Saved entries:
════════════════════

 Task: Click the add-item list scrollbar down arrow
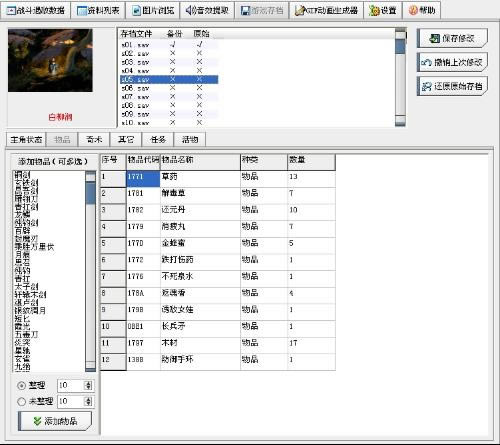tap(90, 367)
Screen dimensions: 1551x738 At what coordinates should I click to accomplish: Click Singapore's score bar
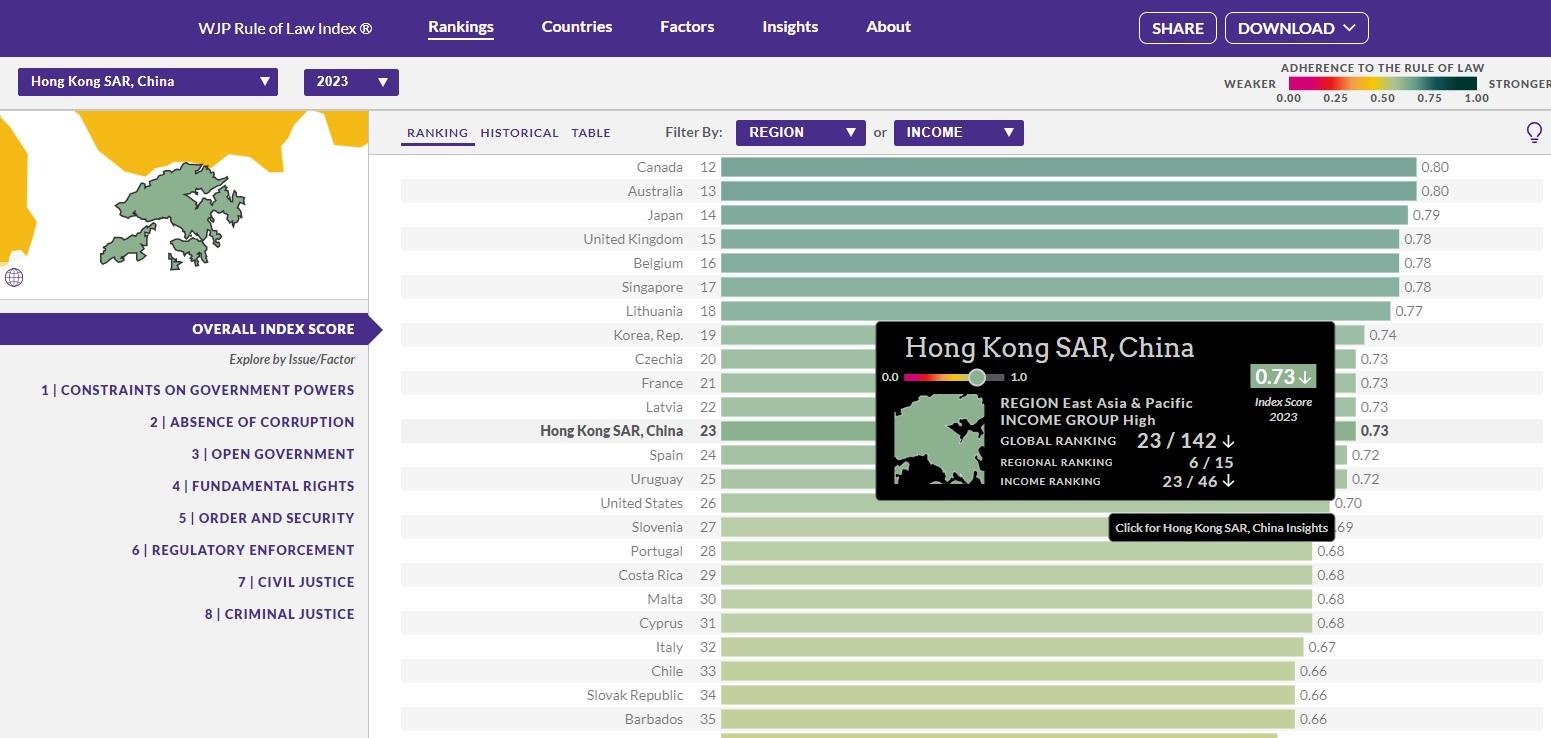(x=1060, y=287)
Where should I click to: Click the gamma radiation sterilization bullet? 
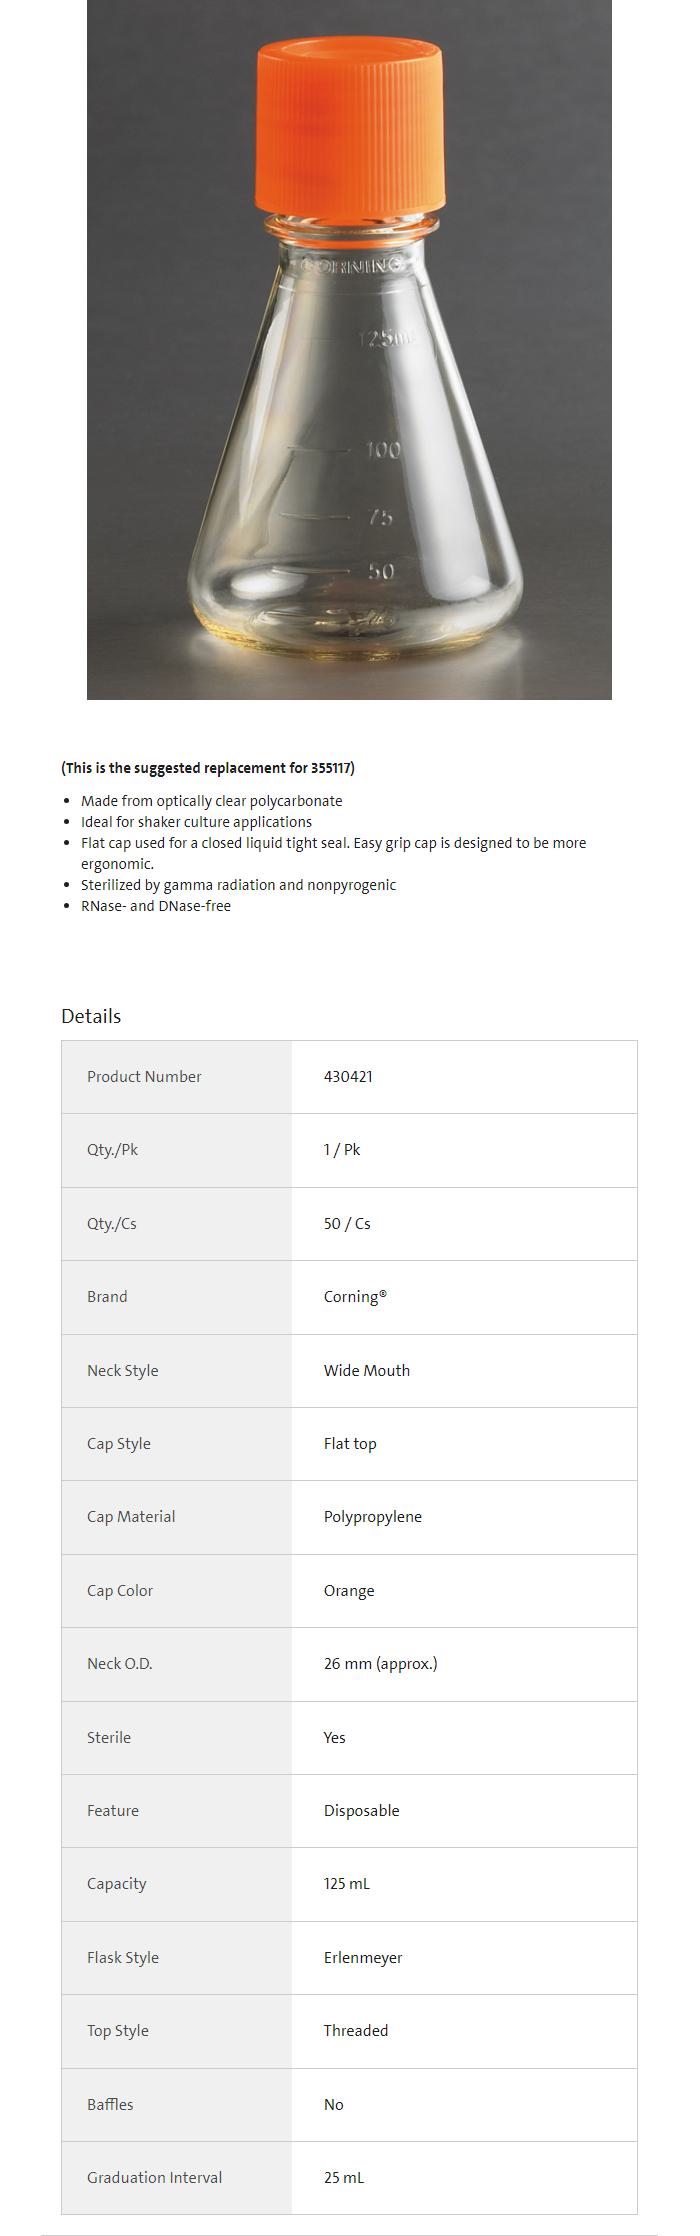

════════════════════

### EXERCISE DETAILS
Each entry above should be printed again word for word, with any picture dropped.

### ANSWER SECTION
 Task: Click the add-item list scrollbar down arrow
tap(90, 367)
Screen dimensions: 1551x738 At what coordinates should I click to accomplish: Click Singapore's score bar
(x=1060, y=287)
Where should I click to: Click the gamma radiation sterilization bullet? 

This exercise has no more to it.